▶ [Passage]:
%%

Numéro d'édition: 3070
Lettre de Félicien Rops à [Maurice Bonvoisin]
Texte copié

Expéditeur
Félicien Rops
1833/07/07 - 1898/08/23

Destinataire
Maurice Bonvoisin
1849/05/26 - 1912/03/27
Lieu de rédaction
[Paris]
Date
1877/04/24
Commentaire de datation
Datation sur base de l'apostille.Type de document
Lettre
N° d'inventaire
Bon/LE/11
Collationnage
Scan
Date de fin
1877/04/24
Lieu de conservation
Belgique, Province de Namur, musée Félicien Rops
Apostille
1877/04/24
Page 1 Recto : 1
Mon Cher Maurice
Je prends ton excellente habitude de répondre vite aux lettres que l’on m’écrit. Donc contrat fait :
Une grande femme
aquarelle & crayons de couleur
(mon procédé à moi).
6 machines 1° l’Enterrement au pays wallon – seulement je ne peux te « le livrer » qu’en Aout parce que je veux le refaire – à l’huile. Crois-tu que cela serait un tableau à entrer dans la galerie Orban – Je ne le lui vendrais pas cher parce que je veux avoir quelque chose chez lui – une quinzaine de cents francs & cela sera une toute autre machine que l’autre
2° Carte de la Chronique (si je la retrouve)
3° Les ex-libris de Gouzien – j’aurai les plaques.
4° La corde au col !
5° Don Paez état premier
6 Don Paez deuxième état
et
7 Petite tête de Flamande (si je l’ai)
8 Aultre ne veux estre
en surplus si tu es sage !

%%

▶ [Objectif énoncé]: Écrivez la suite de la lettre de Félicien Rops à Maurice Bonvoisin après « en surplus si tu es sage ! ».

(Entrées tirées d'une collection)

%%

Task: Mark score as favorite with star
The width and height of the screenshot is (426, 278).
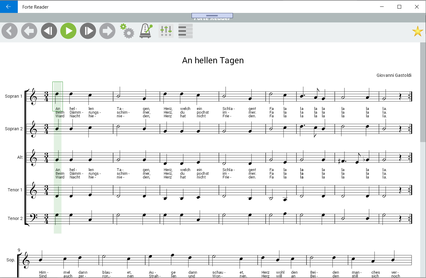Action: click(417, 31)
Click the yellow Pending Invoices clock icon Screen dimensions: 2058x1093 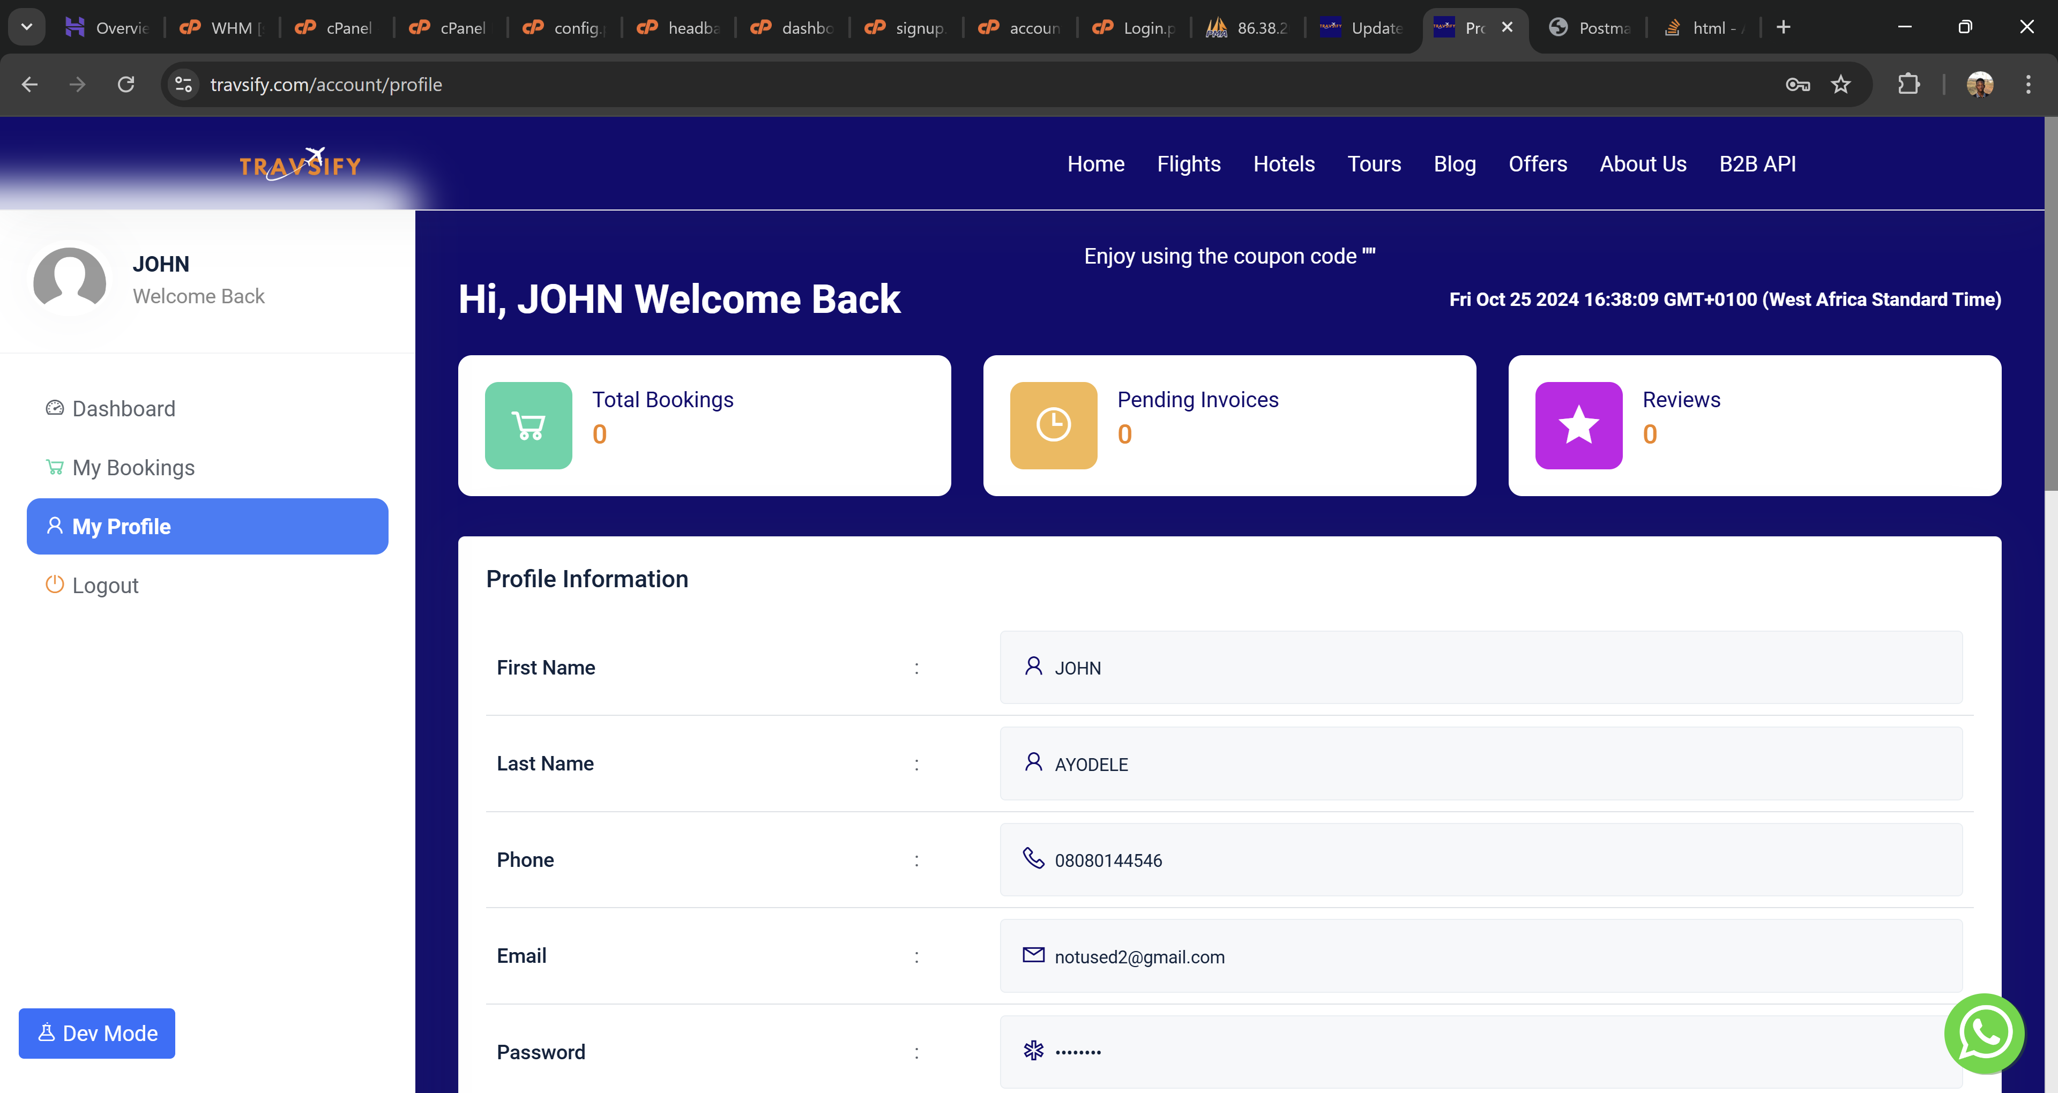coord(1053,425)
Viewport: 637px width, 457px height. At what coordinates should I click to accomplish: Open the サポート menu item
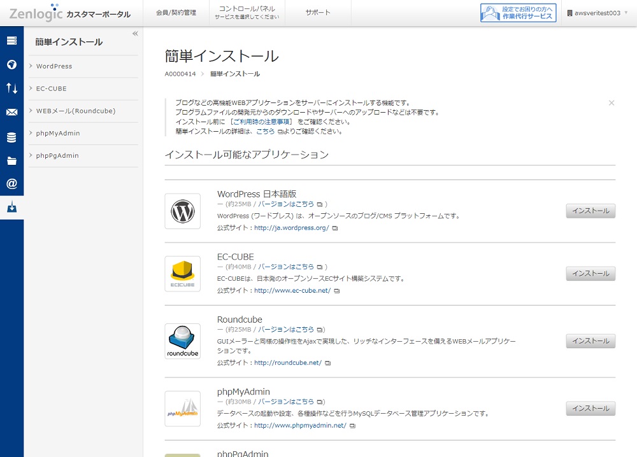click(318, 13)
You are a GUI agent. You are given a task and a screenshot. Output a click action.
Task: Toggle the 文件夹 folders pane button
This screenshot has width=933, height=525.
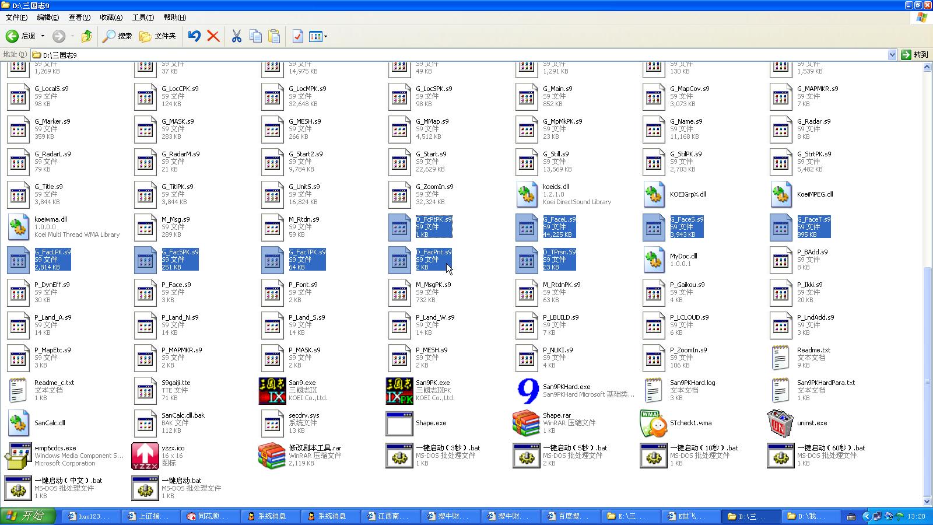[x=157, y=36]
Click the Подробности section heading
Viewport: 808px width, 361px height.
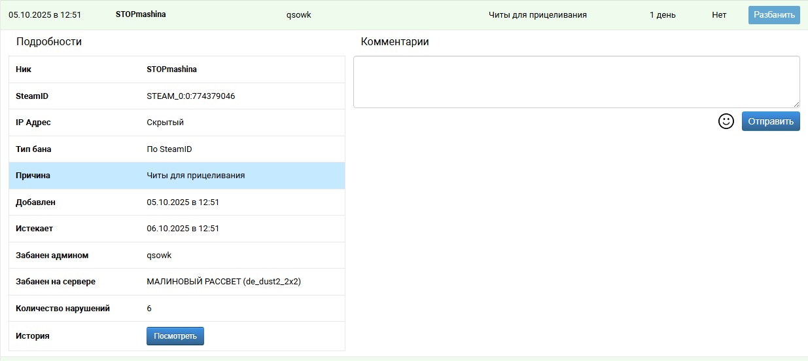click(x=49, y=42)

%%

▶ [Réponse attendue]:
Page 1 Verso : 2
Je ne pourrai guère te montrer mes bretons avant l’Aout – J’ai laissé toute « ma mercerie » à Brest chez le frère de Gouzien afin d’être débarassé pour le reste de mon voyage de toutes ces machines obstruantes, mais je t’assure que cette terre est aussi vierge que ma maîtresse, qui l’est malheureusement ! – Les Lapons m’ont moins étonné que certains naturels de là bas
Ils sont inouïs, terribles épiques comme de vrais sauvages. – Tu verras mes « vieilles fumant leurs pipes le Dimanche après Vêpres » avec leur coup de cidre. J’ai toujours eu en horreur les peintres qui constituent après les musiciens la race la plus sotte & la plus niaise qui soit au monde, mais jamais j’en jure, par N.D. de Pornic en Balogoë ! – je n’eusse cru à une aussi pyramidale goîtrerie. Pas un ! PAS UN PAS UN ! PAS UN ! PAS UN !!!!!! n’a entrevu cela ! Cette terre intacte qui leur crevait les yeux ! – mon ami, j’ai cotoyé deux cents lieus du granit scandinave, je me suis assis sous les toits de l’île Loffoden où les femmes ont l’air de poursuivre vaguement un rêve commencé dans d’autres planètes, – j’ai mangé du renne avec des Lapons & bu de l’eau de vie de bouleau avec des Esquimaux qui avaient les yeux peints en noir – des yeux de neige – Snow blindness, –
– mais par N.D de Roscoff jamais je n’ai vu d’animal plus curieux pour l’œil
Page 1 Verso : 3
d’un garçon qui est moins crétin que ses confrères, qu’un Bas Breton – des côtes ! – revenant d’un pardon d’hiver à son dixième pot de cidre & grognant en celtique d’un air féroce la légende du bienheureux saint Yves, – grimpé sur un de ces chevaux bretons qui semblent être un croisement de caniche galeux & de baudet, le bâton de houx des Gallois & des Irlandais sous l’aisselle. – Formidable ! –
Maintenant, pour les voir c’est dur ! Comme les héros et le bas de Cuir de Fenimore Cooper – les longues carabines bretonnes, les vrais bretons ont reculé devant les Grandes lignes des chemins de fer & se sont terrés dans les coins sauvages, pas de voitures des chevaux souvent, des chemins quelquefois un vrai voyage, en pays sauvage. Le Finmarck est plus civilisé. J’ai couché dans « la même chambre » qu’un bœuf nature, il y avait en outre cinq cochons, deux chiens de l’île de Sein, – un veau, une pie et sept bretons bretonnant au milieu de tout cela ! Je ne parle pas des animaux plus petits ! Tout cela pose comme l’on veut – en disant son chapelet –
Je crois que je dessinerai peu pour le Monde Illustré, cela n’est pas assez rétribué.
– Je suis heureux de
cinq dessins pour 1,500 frs
à Royer mon amateur.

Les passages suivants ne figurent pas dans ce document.